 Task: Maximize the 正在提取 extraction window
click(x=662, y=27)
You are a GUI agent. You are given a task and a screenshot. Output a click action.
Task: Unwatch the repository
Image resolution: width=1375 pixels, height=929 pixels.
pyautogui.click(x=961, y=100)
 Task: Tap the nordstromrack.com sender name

WORK ITEM => Extract the full listing and reproduce each line exactly.

EXERCISE RESULT =>
 Task: Maximize the 正在提取 extraction window
click(x=662, y=27)
You are a GUI agent. You are given a task and a screenshot. Output a click action.
Task: Unwatch the repository
Image resolution: width=1375 pixels, height=929 pixels.
pyautogui.click(x=961, y=100)
 Task: Tap the nordstromrack.com sender name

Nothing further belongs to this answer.